(Task requirements) Transcribe exactly the line that contains "Where should I click to: Click the web" and all lines following it to the end of the material below; omit everything else.

(Material to process)
* * * *

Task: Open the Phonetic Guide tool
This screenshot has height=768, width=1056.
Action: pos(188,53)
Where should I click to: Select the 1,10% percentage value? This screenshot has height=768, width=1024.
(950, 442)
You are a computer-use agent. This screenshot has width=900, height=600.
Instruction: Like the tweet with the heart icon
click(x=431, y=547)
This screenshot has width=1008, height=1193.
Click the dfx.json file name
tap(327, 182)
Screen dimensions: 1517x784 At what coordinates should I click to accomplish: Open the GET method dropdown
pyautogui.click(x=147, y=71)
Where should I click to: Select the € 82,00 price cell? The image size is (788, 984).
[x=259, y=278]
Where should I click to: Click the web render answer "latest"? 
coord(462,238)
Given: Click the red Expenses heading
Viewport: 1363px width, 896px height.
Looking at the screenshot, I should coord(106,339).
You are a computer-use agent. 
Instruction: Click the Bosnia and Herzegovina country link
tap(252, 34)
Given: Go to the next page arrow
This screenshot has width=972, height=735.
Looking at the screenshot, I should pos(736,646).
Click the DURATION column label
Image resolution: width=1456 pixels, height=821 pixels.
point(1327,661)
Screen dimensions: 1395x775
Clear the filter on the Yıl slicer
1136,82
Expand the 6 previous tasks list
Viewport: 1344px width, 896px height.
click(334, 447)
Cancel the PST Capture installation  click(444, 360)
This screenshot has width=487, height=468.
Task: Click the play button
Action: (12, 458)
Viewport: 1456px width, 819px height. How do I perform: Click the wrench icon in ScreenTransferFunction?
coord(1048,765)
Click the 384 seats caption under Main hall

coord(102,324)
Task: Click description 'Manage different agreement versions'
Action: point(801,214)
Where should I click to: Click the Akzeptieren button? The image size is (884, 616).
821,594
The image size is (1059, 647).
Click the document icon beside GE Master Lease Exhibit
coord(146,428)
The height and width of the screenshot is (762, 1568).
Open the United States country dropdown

* * * *

(Written answer)
Where should I click to: Click the web render answer "latest"? 
coord(462,238)
Given: Click the red Expenses heading
Viewport: 1363px width, 896px height.
Looking at the screenshot, I should coord(106,339).
You are a computer-use agent. 
Instruction: Click the Bosnia and Herzegovina country link
tap(252, 34)
Given: Go to the next page arrow
This screenshot has width=972, height=735.
Looking at the screenshot, I should pos(736,646).
Click the DURATION column label
Image resolution: width=1456 pixels, height=821 pixels.
point(1327,661)
Screen dimensions: 1395x775
Clear the filter on the Yıl slicer
1136,82
Expand the 6 previous tasks list
Viewport: 1344px width, 896px height.
click(334, 447)
Cancel the PST Capture installation  click(444, 360)
This screenshot has width=487, height=468.
Task: Click the play button
Action: (12, 458)
Viewport: 1456px width, 819px height. How do I perform: Click the wrench icon in ScreenTransferFunction?
coord(1048,765)
Click the 384 seats caption under Main hall

coord(102,324)
Task: Click description 'Manage different agreement versions'
Action: point(801,214)
Where should I click to: Click the Akzeptieren button? The image size is (884, 616).
821,594
The image size is (1059, 647).
Click the document icon beside GE Master Lease Exhibit
coord(146,428)
The height and width of the screenshot is (762, 1568).
Open the United States country dropdown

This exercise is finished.